— Begin Materials provided —

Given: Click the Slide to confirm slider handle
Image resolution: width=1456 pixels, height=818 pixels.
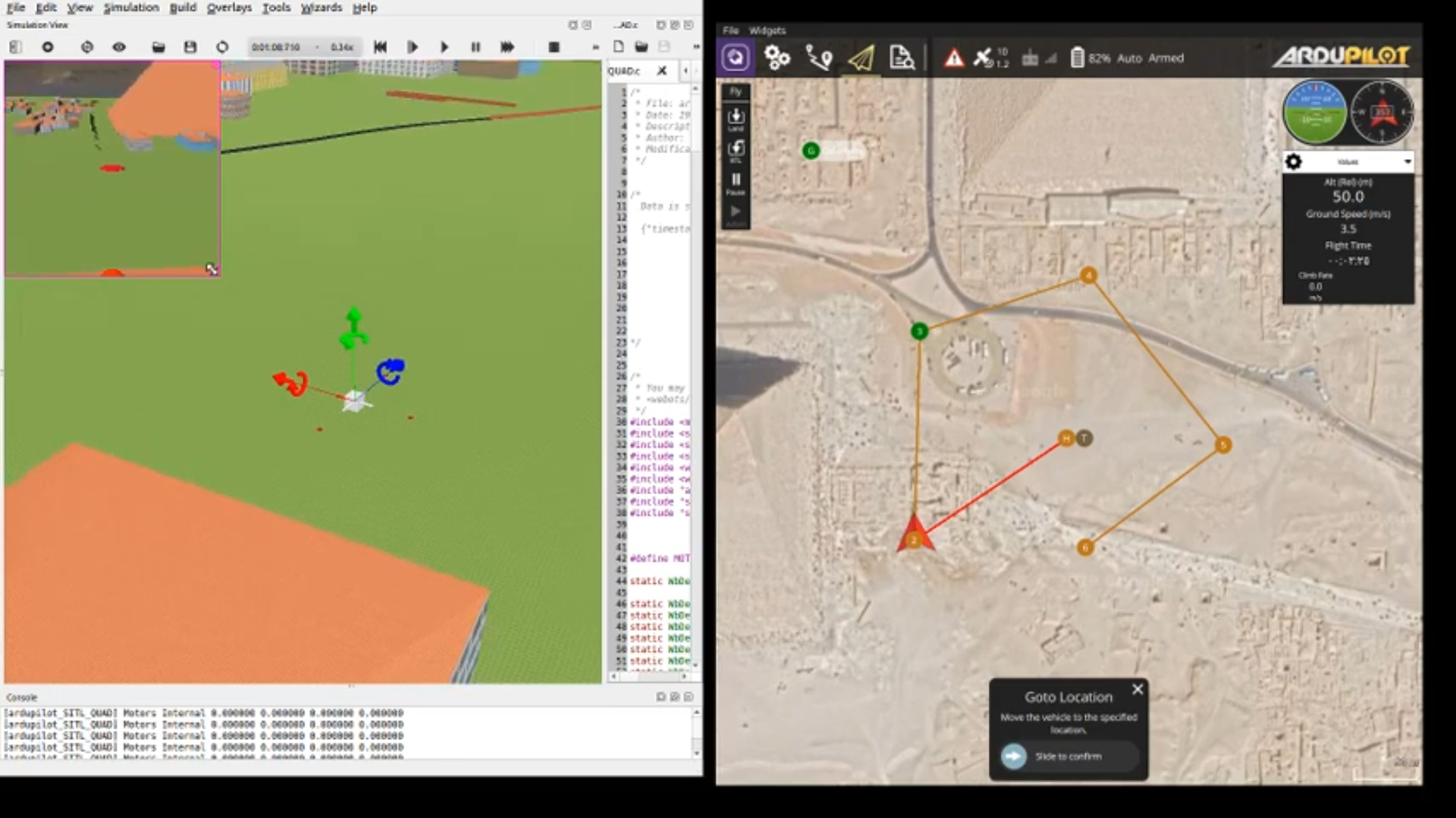Looking at the screenshot, I should [1014, 756].
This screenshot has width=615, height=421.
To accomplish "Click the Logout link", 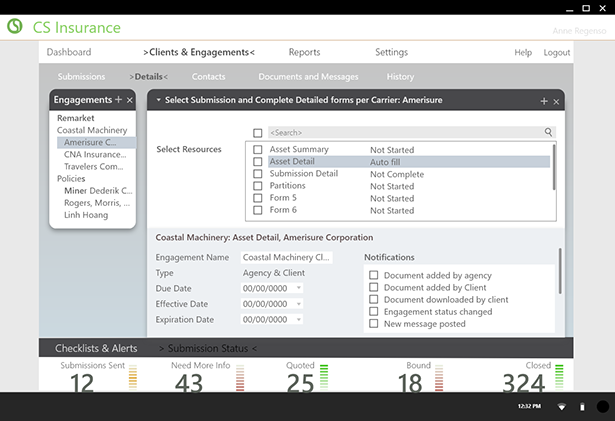I will pos(556,52).
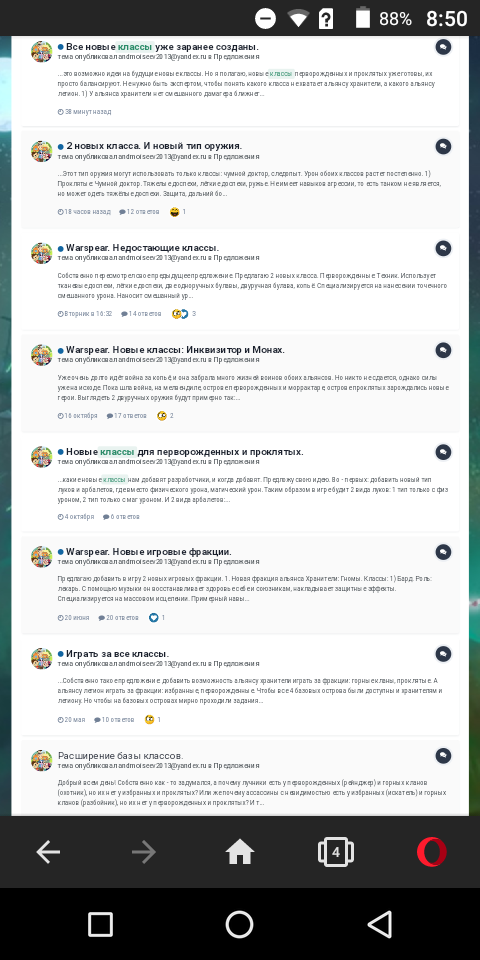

— End Materials provided —

=== Directive ===
Please find every line above that contains the word "height", matching case exactly, and copy each of those lines.

=== Response to the task ===
Image resolution: width=1456 pixels, height=818 pixels.
This screenshot has width=615, height=421.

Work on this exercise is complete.